## YOUR ASSIGNMENT
Among the records that follow, find each line holding the word "computer" and copy it.

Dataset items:
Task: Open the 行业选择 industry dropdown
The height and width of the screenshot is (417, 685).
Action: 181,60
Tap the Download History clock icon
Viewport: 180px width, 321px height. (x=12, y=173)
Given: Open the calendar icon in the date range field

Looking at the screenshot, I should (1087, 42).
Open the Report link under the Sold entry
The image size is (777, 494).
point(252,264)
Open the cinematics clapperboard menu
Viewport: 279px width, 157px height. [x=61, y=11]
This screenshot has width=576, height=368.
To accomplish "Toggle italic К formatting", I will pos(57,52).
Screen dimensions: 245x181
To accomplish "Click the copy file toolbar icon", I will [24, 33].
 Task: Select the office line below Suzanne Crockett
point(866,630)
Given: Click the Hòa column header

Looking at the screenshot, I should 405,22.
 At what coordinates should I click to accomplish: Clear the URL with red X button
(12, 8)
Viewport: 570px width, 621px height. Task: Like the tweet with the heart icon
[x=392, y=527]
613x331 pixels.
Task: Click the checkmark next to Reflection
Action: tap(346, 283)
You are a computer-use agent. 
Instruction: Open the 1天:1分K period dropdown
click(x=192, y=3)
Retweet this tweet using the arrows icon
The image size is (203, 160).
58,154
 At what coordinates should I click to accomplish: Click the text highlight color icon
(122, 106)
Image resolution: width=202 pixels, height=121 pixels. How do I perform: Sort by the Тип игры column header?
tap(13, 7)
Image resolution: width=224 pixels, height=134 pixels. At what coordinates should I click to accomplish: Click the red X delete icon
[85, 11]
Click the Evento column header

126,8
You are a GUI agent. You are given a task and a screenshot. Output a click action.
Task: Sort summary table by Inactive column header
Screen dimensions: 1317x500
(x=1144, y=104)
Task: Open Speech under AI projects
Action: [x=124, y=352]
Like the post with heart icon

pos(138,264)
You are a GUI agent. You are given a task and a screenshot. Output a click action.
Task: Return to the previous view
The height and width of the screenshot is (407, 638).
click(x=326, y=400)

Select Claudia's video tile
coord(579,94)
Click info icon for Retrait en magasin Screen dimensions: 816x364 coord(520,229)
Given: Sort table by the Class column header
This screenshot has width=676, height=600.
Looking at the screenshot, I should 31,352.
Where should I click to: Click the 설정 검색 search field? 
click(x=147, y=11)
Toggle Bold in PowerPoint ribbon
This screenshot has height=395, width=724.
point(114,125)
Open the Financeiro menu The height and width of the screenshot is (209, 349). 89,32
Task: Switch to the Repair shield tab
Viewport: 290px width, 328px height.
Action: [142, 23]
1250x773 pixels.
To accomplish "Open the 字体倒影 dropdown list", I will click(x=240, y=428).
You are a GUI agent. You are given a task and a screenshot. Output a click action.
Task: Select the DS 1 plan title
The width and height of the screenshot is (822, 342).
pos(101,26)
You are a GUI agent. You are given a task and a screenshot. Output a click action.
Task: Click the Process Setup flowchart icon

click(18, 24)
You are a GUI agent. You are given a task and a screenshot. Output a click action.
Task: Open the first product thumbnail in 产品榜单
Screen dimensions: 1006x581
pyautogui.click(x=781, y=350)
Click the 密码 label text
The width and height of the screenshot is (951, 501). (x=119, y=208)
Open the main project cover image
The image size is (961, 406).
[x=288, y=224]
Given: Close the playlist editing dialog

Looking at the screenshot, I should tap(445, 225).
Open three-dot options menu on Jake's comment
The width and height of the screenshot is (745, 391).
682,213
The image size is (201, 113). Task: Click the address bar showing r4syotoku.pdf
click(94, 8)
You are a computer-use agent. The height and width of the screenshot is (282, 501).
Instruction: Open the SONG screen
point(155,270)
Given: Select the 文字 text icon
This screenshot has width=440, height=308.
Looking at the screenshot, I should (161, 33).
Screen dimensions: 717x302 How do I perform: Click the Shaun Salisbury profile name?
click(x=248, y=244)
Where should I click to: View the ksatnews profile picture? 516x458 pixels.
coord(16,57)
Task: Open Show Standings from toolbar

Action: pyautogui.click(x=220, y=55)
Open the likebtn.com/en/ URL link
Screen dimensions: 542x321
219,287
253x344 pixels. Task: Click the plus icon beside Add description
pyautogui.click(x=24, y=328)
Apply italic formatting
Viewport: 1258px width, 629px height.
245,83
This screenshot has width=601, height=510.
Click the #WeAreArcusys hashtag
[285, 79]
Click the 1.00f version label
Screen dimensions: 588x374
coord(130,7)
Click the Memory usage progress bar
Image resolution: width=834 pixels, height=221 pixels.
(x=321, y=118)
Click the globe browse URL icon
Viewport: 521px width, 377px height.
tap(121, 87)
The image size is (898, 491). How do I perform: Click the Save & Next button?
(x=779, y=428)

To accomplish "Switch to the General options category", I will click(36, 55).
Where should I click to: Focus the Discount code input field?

## ANSWER SECTION
You are a computer-use agent. 
You are a computer-use agent. The height and width of the screenshot is (282, 501).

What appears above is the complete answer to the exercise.